Benoît et John

Par curiosité, j'ai tenté de regarder le flux de CNN qui retransmettait la convention républicaine qui va adouber John McCain comme candidat à la présidence des Etats-Unis. Bien mal m'en a pris, car maintenant je suis en rogne.

En fait, une convention républicaine, c'est à la base rudement soporifique, ce qui, vu l'heure tardive, m'arrangeait. Plusieurs personnes font des discours pré-mâchés abordant chacun un aspect précis de la politique. On fait bien attention à inclure toutes les catégories qui ont du poids: de l'ancienne PDG de HP à la gérante d'une petite boutique (qui avait surtout l'avantage d'être "philipino-asiatique", dixit CNN, ce qui est chouette pour raccoler tous ces hispaniques que McCain veut jeter hors des frontières mais dont le vote peut, après tout, se révéler utile). John McCain est formidable, c'est un patriote, il comprend tout, c'est vraiment trop bien. On pique du nez et un premier ronflement pointe. L'intervenant regarde la caméra une minute, pivote de 45° pour regarder le prompteur à droite, pivote de 90° pour faire faire au prompteur de gauche, et revient au centre, en boucle, pendant 5min.
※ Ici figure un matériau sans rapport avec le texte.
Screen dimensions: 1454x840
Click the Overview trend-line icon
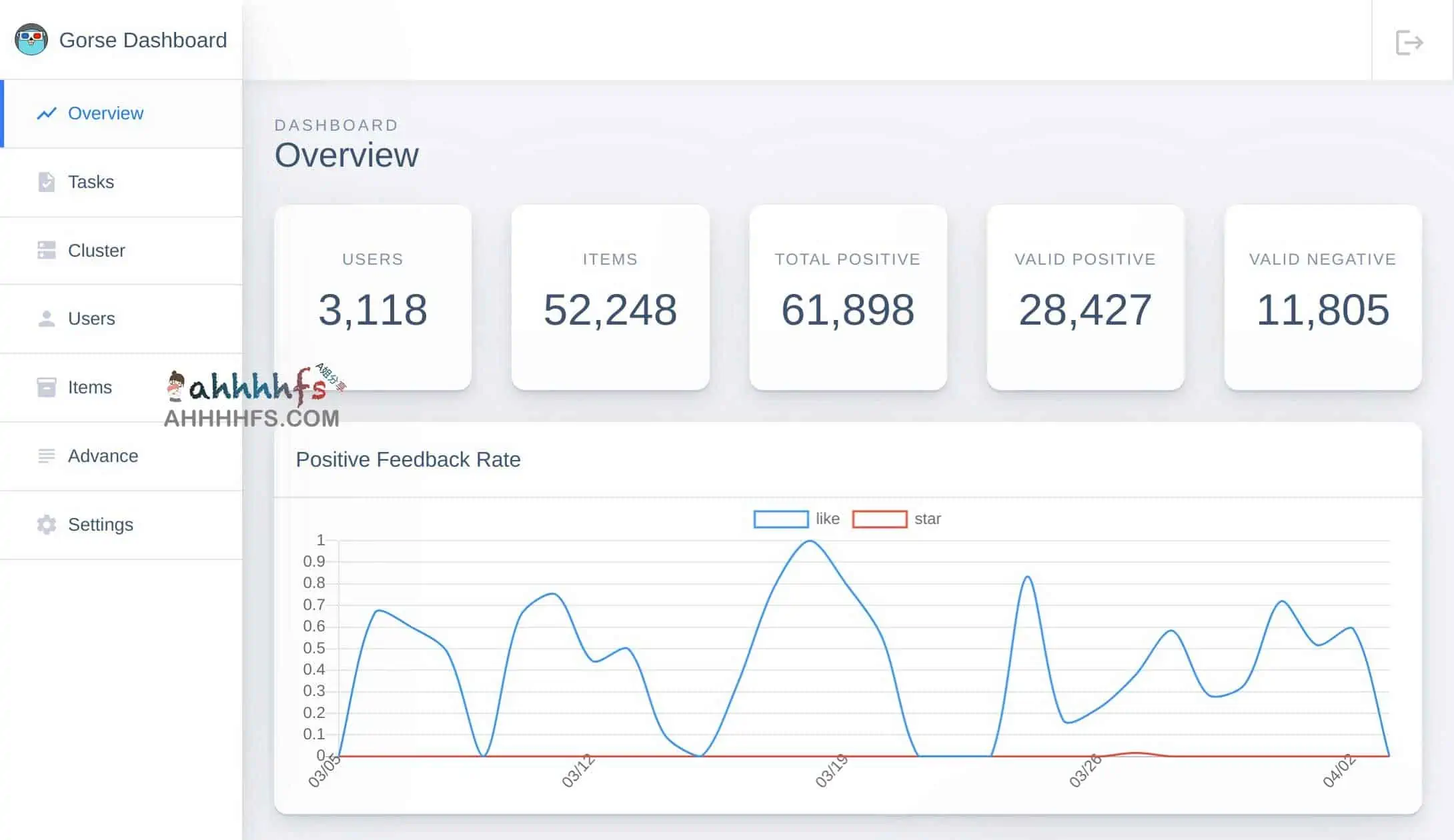coord(47,113)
Les yeux piquent.

Et puis on annonce en voix off le prochain intervenant: Msg Wenski, l'évêque d'Orlando, en Floride. Ca réveille. Pendant un moment, j'ai l'impression d'avoir mal compris. Un évêque catholique qui apporte publiquement son soutien pour un parti politique? Je flotte pendant un moment dans une consternation confuse. Un représentant de l'Eglise Catholique, qui vient faire un discours politique en soutane? Je suis bien placé pour connaître les gouffres culturels qui nous séparent parfois de nos amis outre-atlantiques, mais le républicain (à notre sens à nous, franchouillards) qui est en moi s'étrangle. Pendant que l'évêque se dirige vers l'estrade sous les applaudissements, je me demande brièvement à quand date le dernier soutien public pour un parti politique de l'Eglise en France, 100, 150 ans?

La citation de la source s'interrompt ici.